(Dataset records)
__________

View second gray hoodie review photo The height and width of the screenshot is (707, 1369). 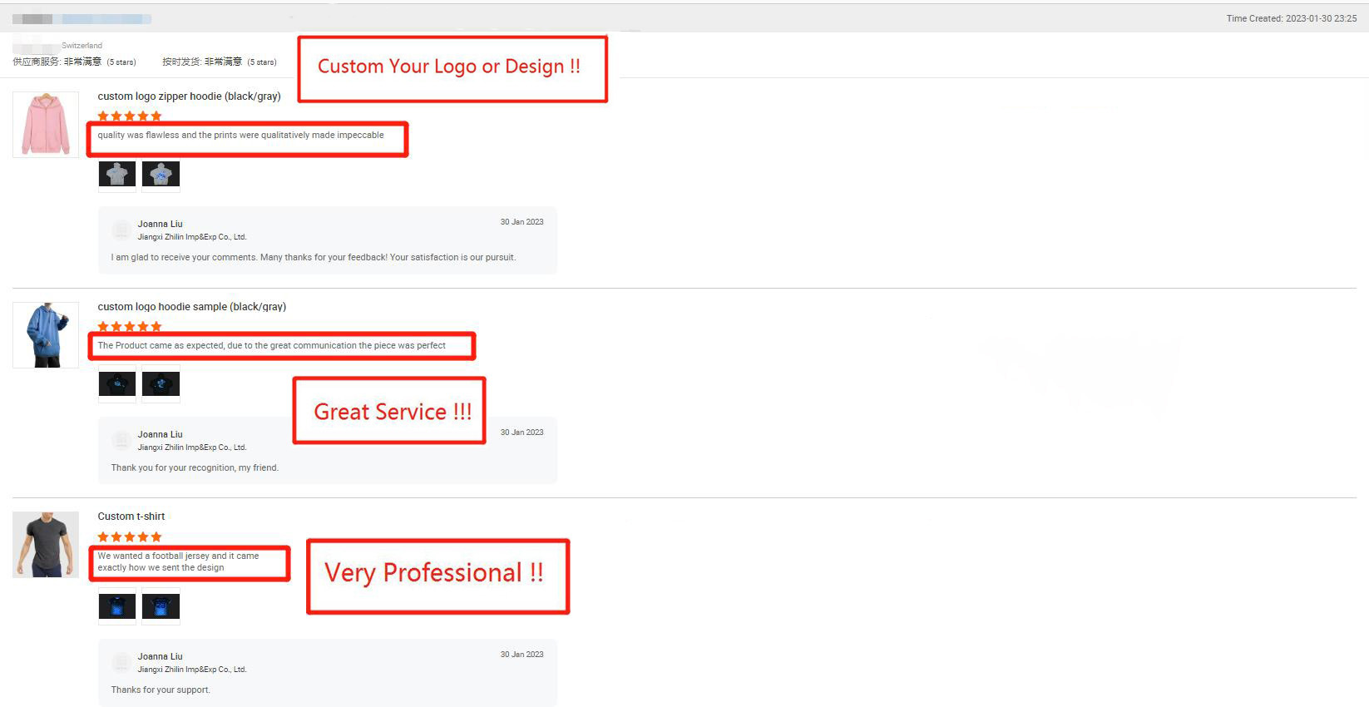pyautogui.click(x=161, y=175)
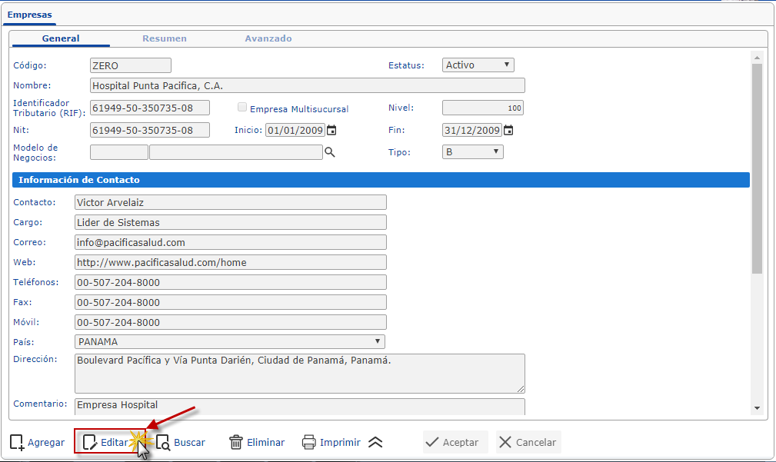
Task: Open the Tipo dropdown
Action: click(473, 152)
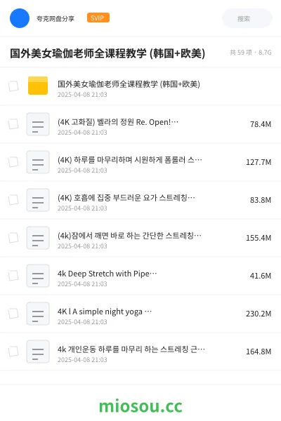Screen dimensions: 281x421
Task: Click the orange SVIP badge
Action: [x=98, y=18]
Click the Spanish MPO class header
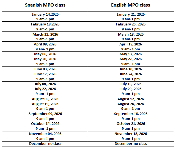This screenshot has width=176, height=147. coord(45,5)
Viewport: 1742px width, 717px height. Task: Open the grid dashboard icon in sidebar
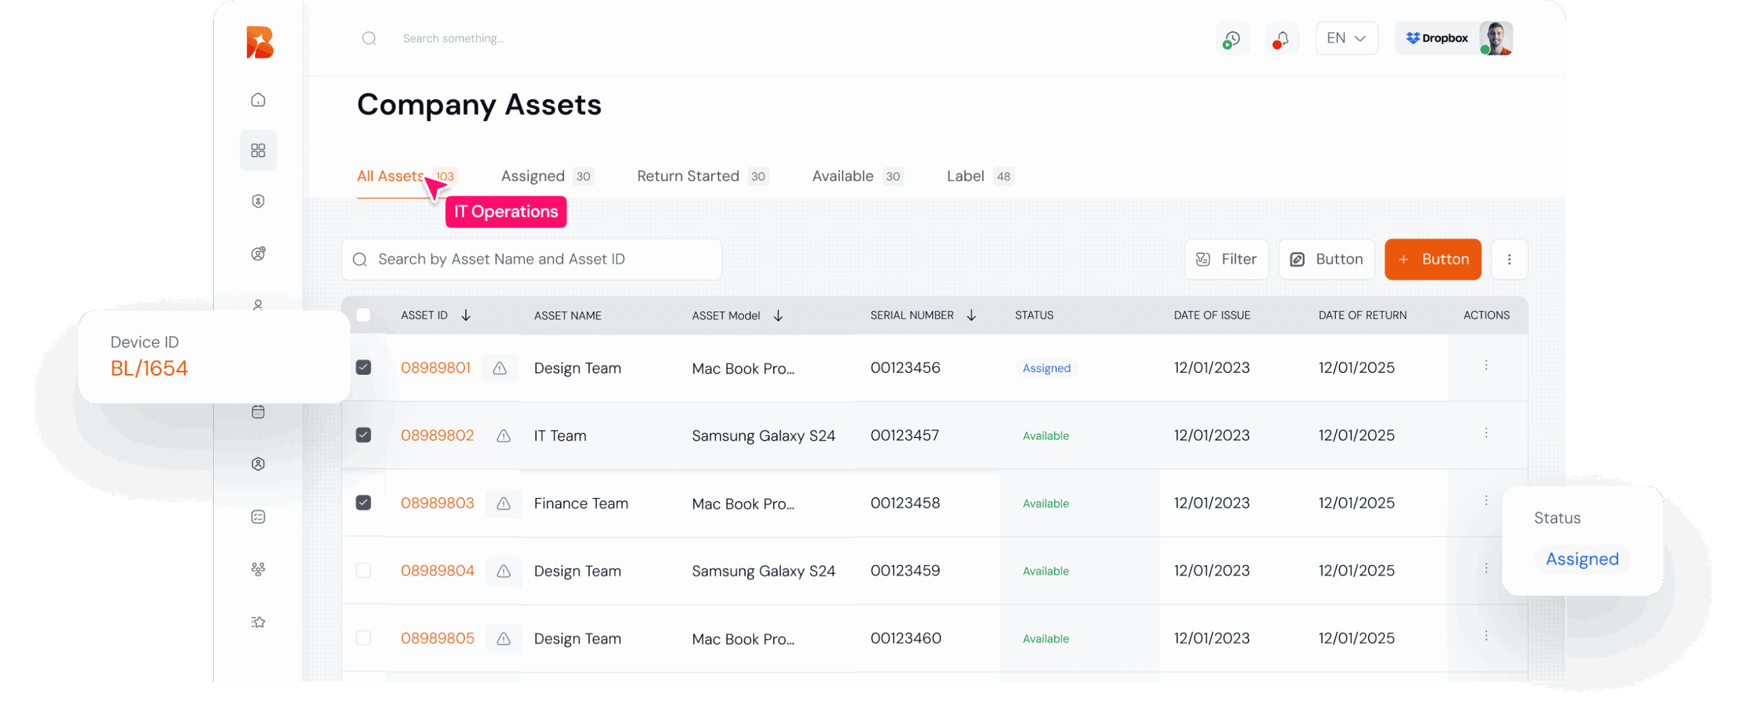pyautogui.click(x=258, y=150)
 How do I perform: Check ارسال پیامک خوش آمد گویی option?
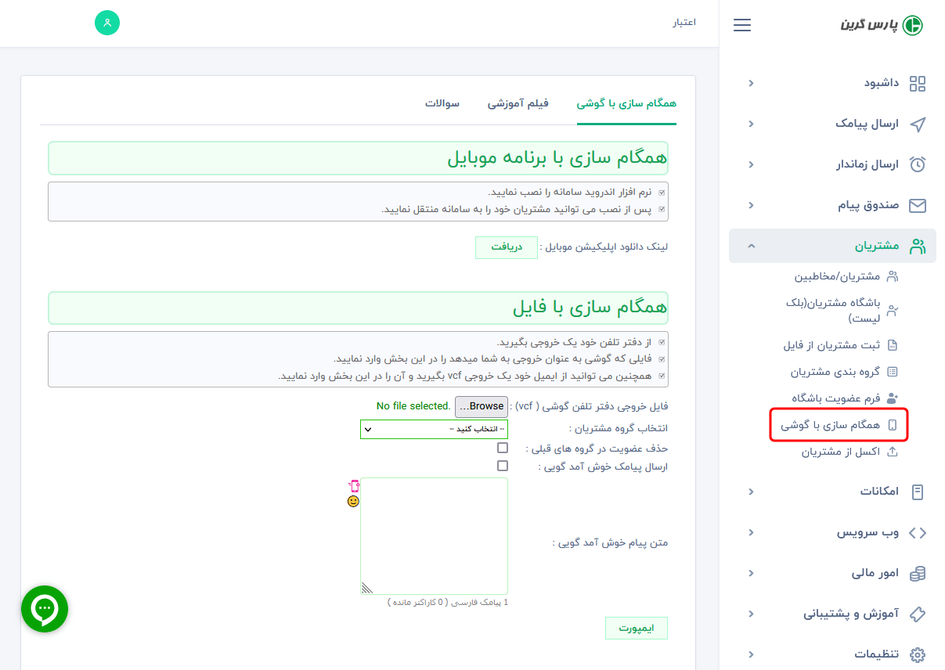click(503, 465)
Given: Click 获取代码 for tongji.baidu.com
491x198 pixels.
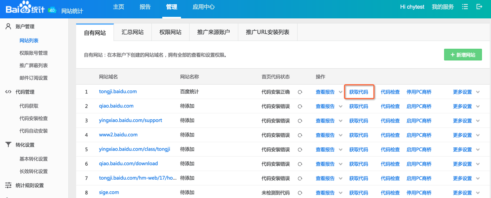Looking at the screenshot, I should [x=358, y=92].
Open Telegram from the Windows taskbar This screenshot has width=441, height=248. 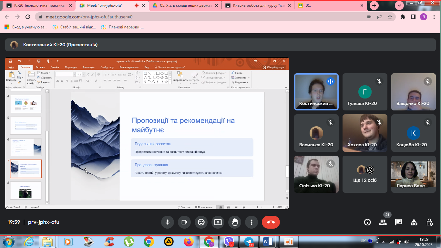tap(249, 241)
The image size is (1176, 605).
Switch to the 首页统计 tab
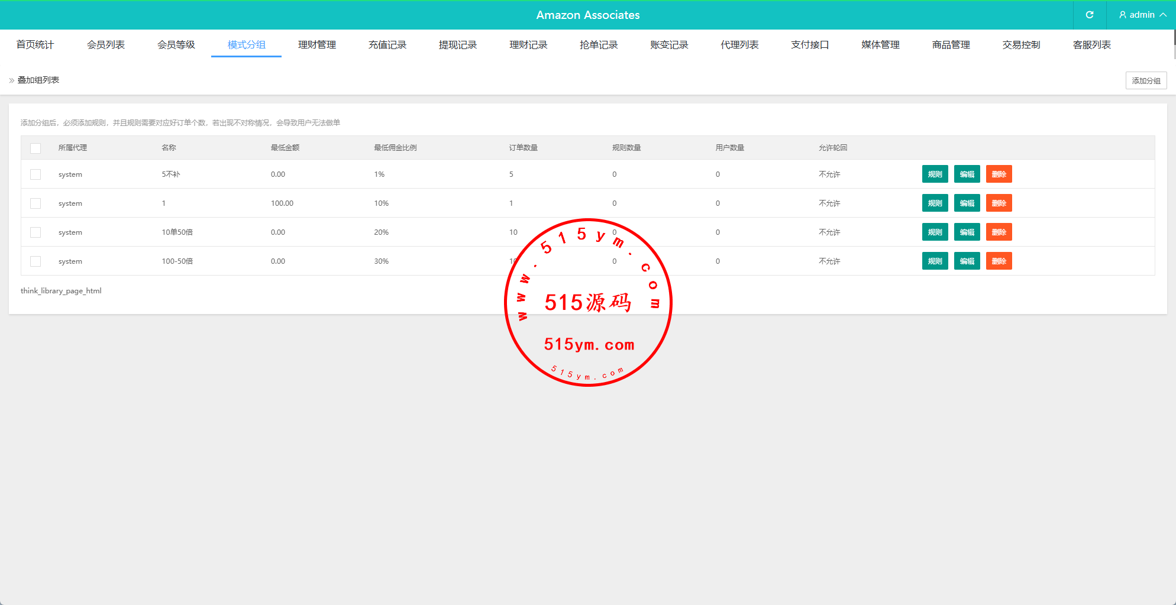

__________

## TASK
The answer must be the part of the records that opens with the line containing "Click the Spanish MPO class header" and closes with the line containing "Given: Click 获取代码 for tongji.baidu.com", reproduced exactly, with no pictures.

## RESPONSE TO THE TASK
Click the Spanish MPO class header
This screenshot has width=176, height=147. coord(45,5)
Viewport: 1742px width, 717px height. Task: Open the grid dashboard icon in sidebar
pyautogui.click(x=258, y=150)
 How do I perform: Check ارسال پیامک خوش آمد گویی option?
click(503, 465)
Given: Click 获取代码 for tongji.baidu.com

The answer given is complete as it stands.